**TASK DESCRIPTION:** Nothing outside the range below should be printed. Output exactly the lines from the line with "Given: Click the Idea record info icon" to the line with "The height and width of the screenshot is (452, 638).", both included.

(Collected data entries)
━━━━━━━━━━━━━━━━
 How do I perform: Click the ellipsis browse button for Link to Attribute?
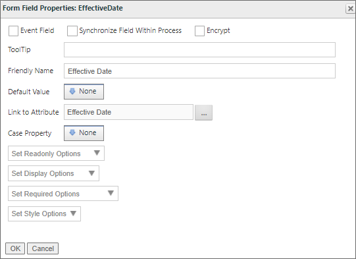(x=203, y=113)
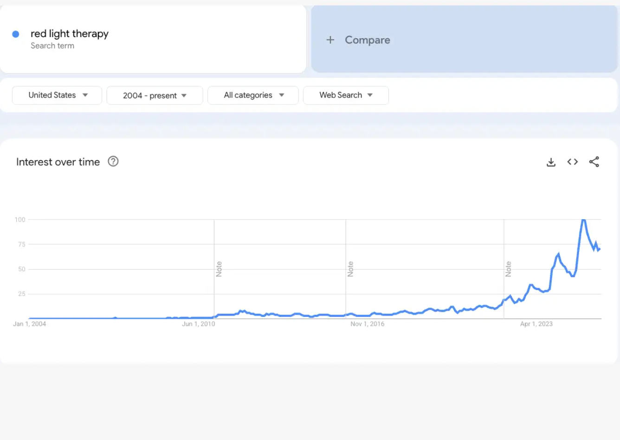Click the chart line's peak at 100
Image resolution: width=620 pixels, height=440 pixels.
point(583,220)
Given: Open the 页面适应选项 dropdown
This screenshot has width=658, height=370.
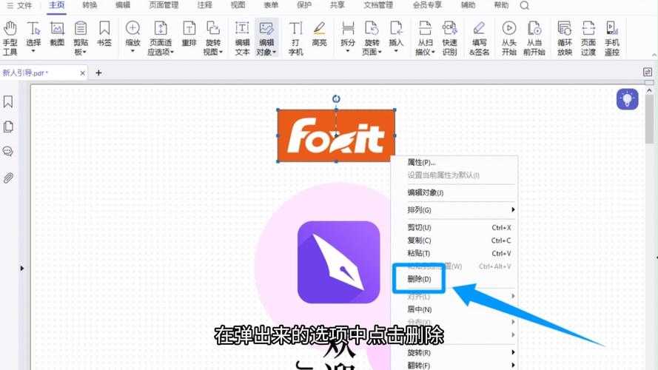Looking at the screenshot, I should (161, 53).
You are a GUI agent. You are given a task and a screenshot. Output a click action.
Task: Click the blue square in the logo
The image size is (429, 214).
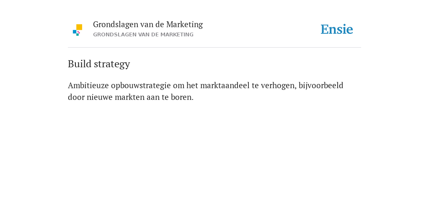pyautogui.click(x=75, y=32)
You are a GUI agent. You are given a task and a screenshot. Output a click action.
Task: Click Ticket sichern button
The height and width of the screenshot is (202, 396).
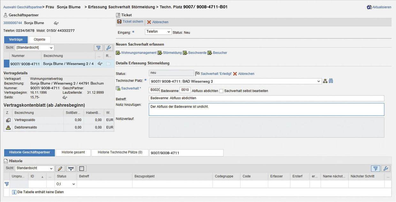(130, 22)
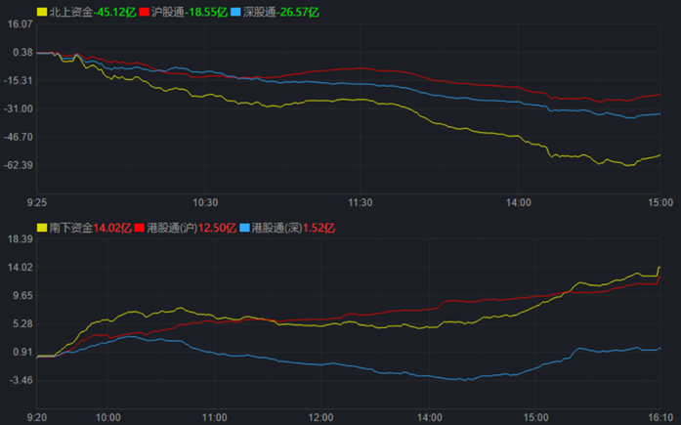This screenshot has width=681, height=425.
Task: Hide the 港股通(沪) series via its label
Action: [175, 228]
━━━━━━━━━━━━━━━━
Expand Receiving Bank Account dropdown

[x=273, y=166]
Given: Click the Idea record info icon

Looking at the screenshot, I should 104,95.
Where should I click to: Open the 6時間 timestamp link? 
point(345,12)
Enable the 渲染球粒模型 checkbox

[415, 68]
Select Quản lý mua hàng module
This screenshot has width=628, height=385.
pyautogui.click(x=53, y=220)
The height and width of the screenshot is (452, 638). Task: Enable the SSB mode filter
━━━━━━━━━━━━━━━━
**REPLY TO THE TASK:**
Given: Click the Idea record info icon

Looking at the screenshot, I should 104,95.
Where should I click to: Open the 6時間 timestamp link? 
point(345,12)
Enable the 渲染球粒模型 checkbox

[415, 68]
Select Quản lý mua hàng module
This screenshot has width=628, height=385.
pyautogui.click(x=53, y=220)
The height and width of the screenshot is (452, 638). Task: Enable the SSB mode filter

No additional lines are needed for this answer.